I'm afraid I don't know the answers here, I think Eric is
WORD_REGISTER_OPERATIONS expert here I think these days (most of the major
targets are !WORD_REGISTER_OPERATIONS).
Intuitively, WORD_REGISTER_OPERATIONS from the description would be
that
(insn 47 35 39 2 (set (reg:HI 175)                                                                                                                                                    
        (subreg:HI (reg:SI 166) 0)) "pr109040.c":9:11 179 {*movhi_internal}                                                                                                           
     (expr_list:REG_DEAD (reg:SI 166)                                                                                                                                                 
        (nil)))                                                                                                                                                                       
would copy not just the low 16-bits of pseudo 166 to 175, but also the upper
16-bits.  But if that is so, then something is broken in the code below.
Some archeology shows that we were doing that on all arches initially
and then
Wed May 13 17:38:35 1998  Richard Kenner  <kenner@vlsi1.ultra.nyu.edu>

	* combine.c (simplify_comparison, case AND): Don't commute AND
	with SUBREG if constant is whole mode and don't do if lowpart
	and not WORD_REGISTER_OPERATIONS.
restricted that to WORD_REGISTER_OPERATIONS only.
The whole optimization is then likely
Wed Mar 18 05:54:25 1998  Richard Kenner  <kenner@vlsi1.ultra.nyu.edu>

	* combine.c (gen_binary): Don't make AND that does nothing.
	(simplify_comparison, case AND): Commute AND and SUBREG.
	* i386.h (CONST_CONSTS, case CONST_INT): One-byte integers are cost 0.
but the code has been tweaked further many times since then.

> > We substitute that
> > (leu:SI (and:SI (subreg:SI (reg:HI 175) 0)
> >          (const_int 2124 [0x84c]))
> >      (const_int 5 [0x5]))
> > but then trigger the WORD_REGISTER_OPERATIONS block in simplify_comparison:
> >            /* If this is (and:M1 (subreg:M1 X:M2 0) (const_int C1)) where C1
> >               fits in both M1 and M2 and the SUBREG is either paradoxical
> >               or represents the low part, permute the SUBREG and the AND
> >               and try again.  */
> >            if (GET_CODE (XEXP (op0, 0)) == SUBREG
> >                && CONST_INT_P (XEXP (op0, 1)))
> >              {
> >                unsigned HOST_WIDE_INT c1 = INTVAL (XEXP (op0, 1));
> >                /* Require an integral mode, to avoid creating something like
> >                   (AND:SF ...).  */
> >                if ((is_a <scalar_int_mode>
> >                     (GET_MODE (SUBREG_REG (XEXP (op0, 0))), &tmode))

Provided material:
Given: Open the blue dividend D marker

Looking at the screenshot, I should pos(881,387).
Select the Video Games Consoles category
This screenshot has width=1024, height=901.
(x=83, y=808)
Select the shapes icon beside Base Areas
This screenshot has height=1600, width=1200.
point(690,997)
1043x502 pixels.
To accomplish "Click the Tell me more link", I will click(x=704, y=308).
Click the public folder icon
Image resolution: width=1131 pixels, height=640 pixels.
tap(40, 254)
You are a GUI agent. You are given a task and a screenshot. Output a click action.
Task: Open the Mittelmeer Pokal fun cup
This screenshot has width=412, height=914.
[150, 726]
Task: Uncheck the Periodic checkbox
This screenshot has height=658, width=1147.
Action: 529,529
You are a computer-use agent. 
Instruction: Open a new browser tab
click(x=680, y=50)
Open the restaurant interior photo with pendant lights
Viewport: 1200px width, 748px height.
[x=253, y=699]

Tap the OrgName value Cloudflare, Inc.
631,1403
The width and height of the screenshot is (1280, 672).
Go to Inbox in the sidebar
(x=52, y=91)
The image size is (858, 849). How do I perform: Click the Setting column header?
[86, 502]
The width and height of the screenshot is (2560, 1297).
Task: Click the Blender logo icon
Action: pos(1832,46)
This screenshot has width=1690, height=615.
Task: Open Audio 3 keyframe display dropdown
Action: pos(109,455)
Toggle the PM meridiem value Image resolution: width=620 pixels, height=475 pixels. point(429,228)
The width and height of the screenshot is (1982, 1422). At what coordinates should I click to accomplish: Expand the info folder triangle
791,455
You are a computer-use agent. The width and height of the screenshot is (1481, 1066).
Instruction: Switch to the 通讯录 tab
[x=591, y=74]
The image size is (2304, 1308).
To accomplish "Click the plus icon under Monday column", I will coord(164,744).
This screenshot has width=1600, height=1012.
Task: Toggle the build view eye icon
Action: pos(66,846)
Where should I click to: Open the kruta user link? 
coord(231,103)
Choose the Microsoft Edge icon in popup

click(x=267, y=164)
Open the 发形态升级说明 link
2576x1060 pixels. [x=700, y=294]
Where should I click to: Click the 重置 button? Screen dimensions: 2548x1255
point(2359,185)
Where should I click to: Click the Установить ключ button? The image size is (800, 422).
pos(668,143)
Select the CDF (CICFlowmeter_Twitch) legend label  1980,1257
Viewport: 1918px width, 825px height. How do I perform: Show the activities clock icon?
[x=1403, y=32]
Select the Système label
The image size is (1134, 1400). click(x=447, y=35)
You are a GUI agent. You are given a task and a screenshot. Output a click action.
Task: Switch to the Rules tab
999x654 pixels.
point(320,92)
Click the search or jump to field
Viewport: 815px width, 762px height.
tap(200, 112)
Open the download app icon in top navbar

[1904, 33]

Exercise:
Answer these questions about the text on WORD_REGISTER_OPERATIONS, and mark each answer with the same letter as its question.
(a) On what date was the change made that restricted the optimization to WORD_REGISTER_OPERATIONS only?
(b) According to the i386.h entry, what cost do one-byte integers have?
(c) In the quoted code, what does the comment say the integral mode requirement avoids creating?

Output below:
(a) Wed May 13 17:38:35 1998.
(b) Cost 0.
(c) Something like (AND:SF ...).